E poi le scale. Dio, le scale tra il secondo e il terzo piano: quelle sono uniche, speciali, e hanno il mio cuore. La prima volta che ho visto P. a scuola mi trovavo proprio lì, e non riuscivo davvero a credere che lui potesse trovarsi esattamente davanti a me. Dopo mesi passati a fantasticare su di lui per il nostro primo incontro in una sera d'estate, avevo avuto la fortuna di ritrovarmelo a scuola grazie alla sua poca voglia di studiare. Quasi non ci credevo, era una fortuna troppo grande per essere capitata a me. Eppure la sensazione delle mie gambe che tremano sugli scalini mentre lo guardo salutare gli amici ce l'ho ancora ben stampata nella memoria, nonostante gli anni. Il batticuore, lo stupore, l'adrenalina, li sento nel petto ancora adesso: che tristezza pensare che in quel momento ero totalmente ignara del dolore che avrei provato in futuro a causa sua.
Quelle scale hanno visto anche il primo incontro tra me e Chetra dopo tanti anni senza vederci e penso che questo basti per far capire quanto ci sono legata. Una mattina di maggio qualunque, io di fretta e lui rilassato come sempre, eppure sono entrata in ritardo in classe pur di rimanere a parlare, talmente ero felice di rivederlo, talmente mi brillavano gli occhi dall'emozione. Lui è uno dei motivi più grandi per cui non voglio cambiare pagina: ho paura di dimenticarlo, di dimenticare i nostri momenti insieme in quella scuola. Ho paura che non vedendo più certi luoghi, io possa perdere quella manciata di pochi ricordi che ancora conservo nella stanza più preziosa della mia mente.
Che poi sono le stesse scale in cui ho aspettato di entrare nell'aula del mio orale di maturità, mentre tremavo tutta e ripassavo disperatamente cittadinanza con Marghe, che è stata così santa da accompagnarmi. Mi piace pensare di aver concluso ufficialmente il liceo proprio lì, nel posto più importante di tutti: è come se nel mio piccolo, io sia riuscita a chiudere il cerchio. Ha reso quel momento molto più significativo, anche se più doloroso, perché le due persone più importanti che ho incontrato in quella scuola le ho incontrate proprio su quelle scale e fa male non averle avute al mio fianco in un giorno come quello. Una che non mi parla più per scelta, l'altra che non ha potuto nemmeno scegliere.

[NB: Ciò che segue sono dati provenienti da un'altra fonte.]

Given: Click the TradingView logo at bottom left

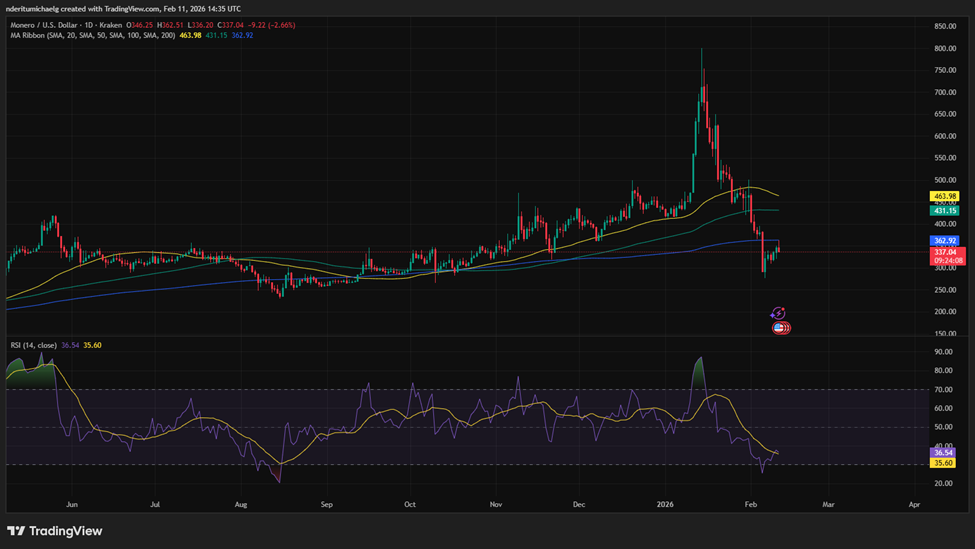Looking at the screenshot, I should (x=55, y=531).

Non sono pronta a dire addio a tante cose, forse troppe, e probabilmente non lo sarò mai. Non è facile voltare le spalle a qualcosa che è stato la tua vita per tanto tempo, tantomeno dire addio alle persone e ai ricordi che abbiamo di loro. Non è facile accettare che il tempo passa e non si può far altro che corrergli dietro, nonostante il continuo affanno.
Ciò che forse mi pesa più di tutto però, è non salutare come si deve la mia fantastica ed immensa 5SB. Ne abbiamo viste di tutti i colori, cazzo. Siamo partite in prima che eravamo quasi una trentina e ormai siamo poco più di quindici, stanche e amareggiate da una scuola che non ha saputo motivarci abbastanza. Però questo è stato anche il nostro segreto: le delusioni ci hanno unito, ci hanno portato ad aiutarci a vicenda, stringendo un legame che non è così frequente nelle altre classi.
Siamo state una grande classe, la migliore di tutti i tempi. Abbiamo saltato gite, progetti, alternanze, incontri e tutto ciò che degli adolescenti possano desiderare, e siamo rimaste fregate e deluse un sacco di volte e ognuna di noi ha pensato di mollare almeno una volta. E alcune lo hanno fatto. Ma non noi, che siamo rimaste fino al quinto anno in questo carcere di scuola, nonostante la tentazione di abbandonare tutto e tutti. Abbiamo resistito perché abbiamo fatto gruppo, e anche se forse spesso non ce ne siamo rese conto, abbiamo alleggerito il peso di quel posto.
Voglio bene a tutte. Dalla prima all'ultima. Anche con quelle con cui ho legato poco nulla durante questi anni, o quelle con cui ho litigato e ho giurato solennemente di non volerle vedere mai più in vita mia. Abbraccerei tutte, anche se non l'ho detto mai e mai avrei pensato di farlo. Voglio un bene dell'anima ad ognuna di voi e non poteva capitare gruppo migliore di questo.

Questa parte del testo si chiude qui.